From the line that contains "This screenshot has height=365, width=750." down to the last line of the entries, please return everything exactly, except the pictures.

Supplied records -
····················

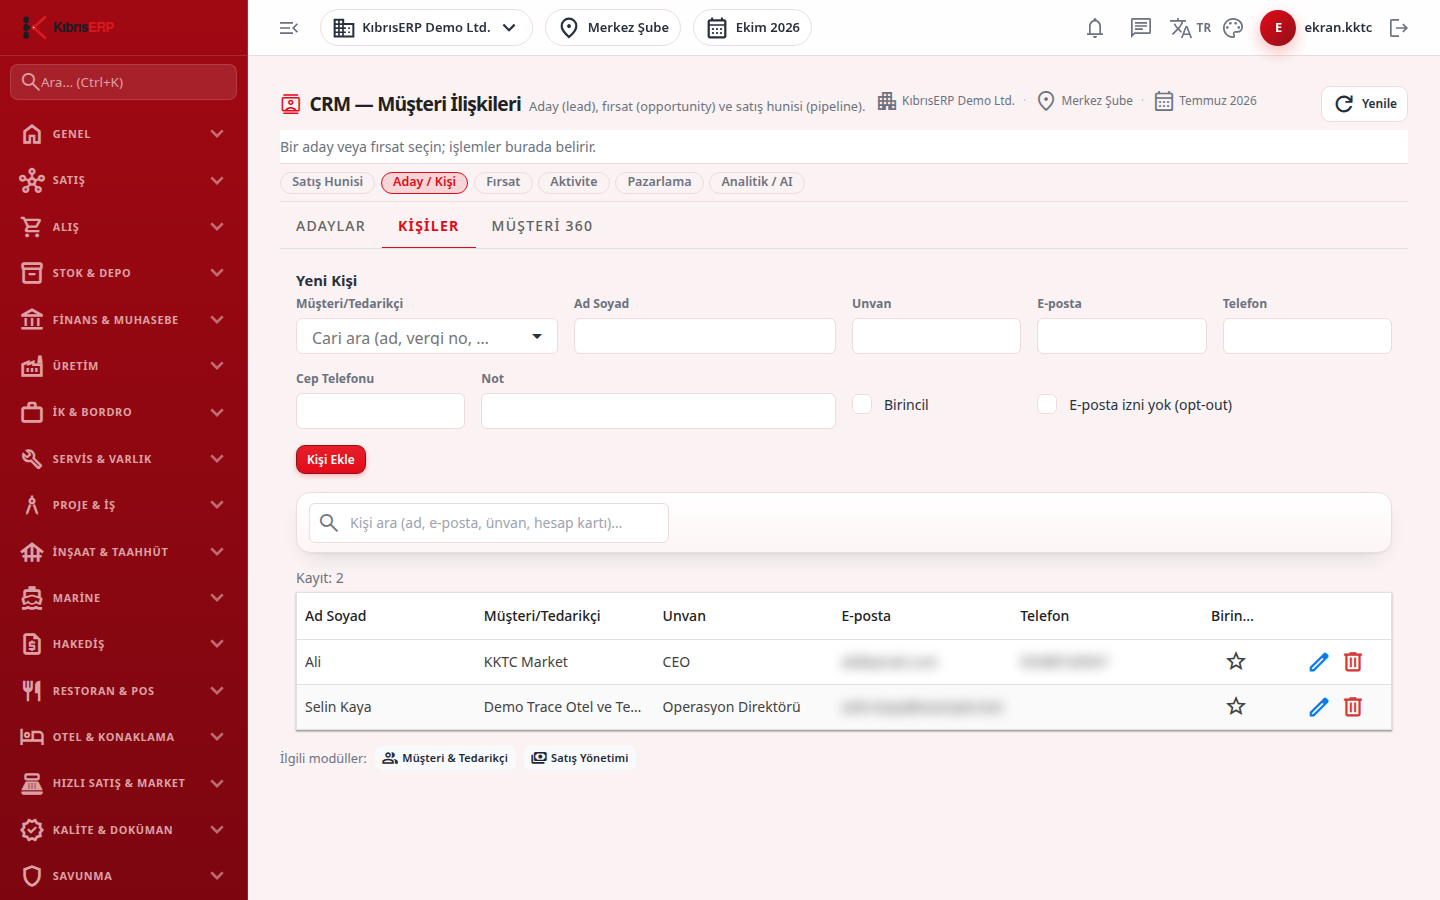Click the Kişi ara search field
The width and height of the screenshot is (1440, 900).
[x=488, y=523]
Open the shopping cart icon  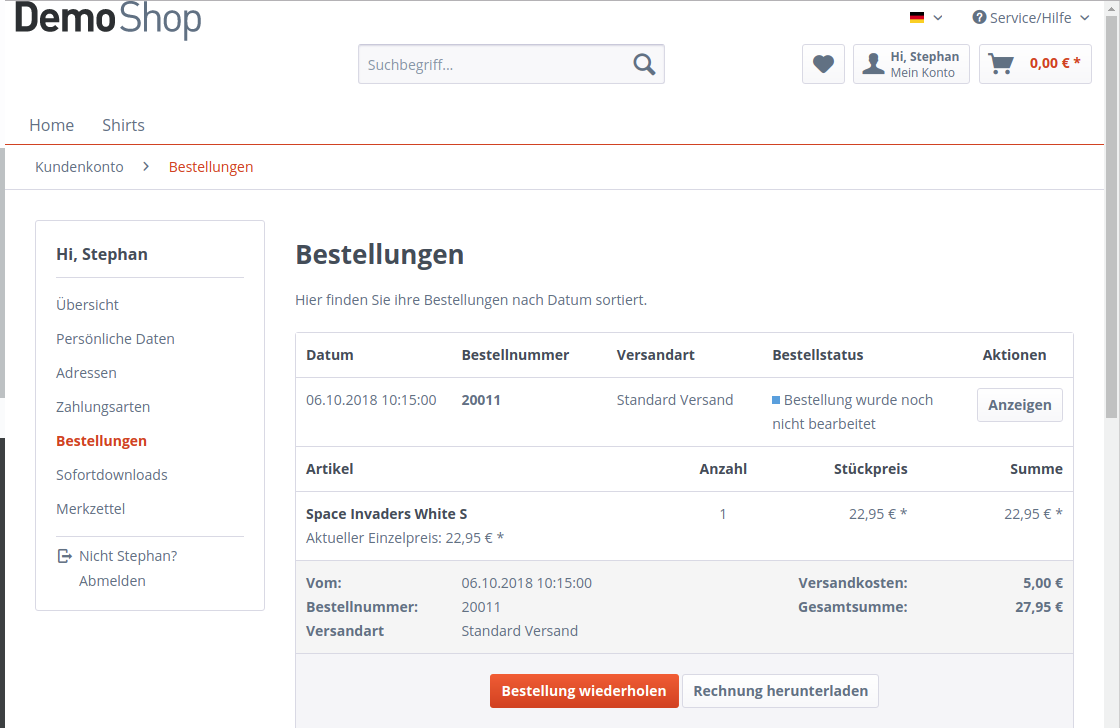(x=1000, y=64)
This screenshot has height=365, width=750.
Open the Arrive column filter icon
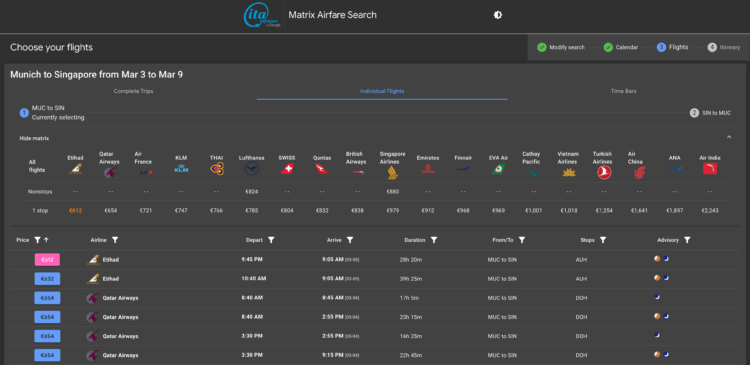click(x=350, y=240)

····················

Task response -
This screenshot has height=365, width=750.
Open the Arrive column filter icon
click(x=350, y=240)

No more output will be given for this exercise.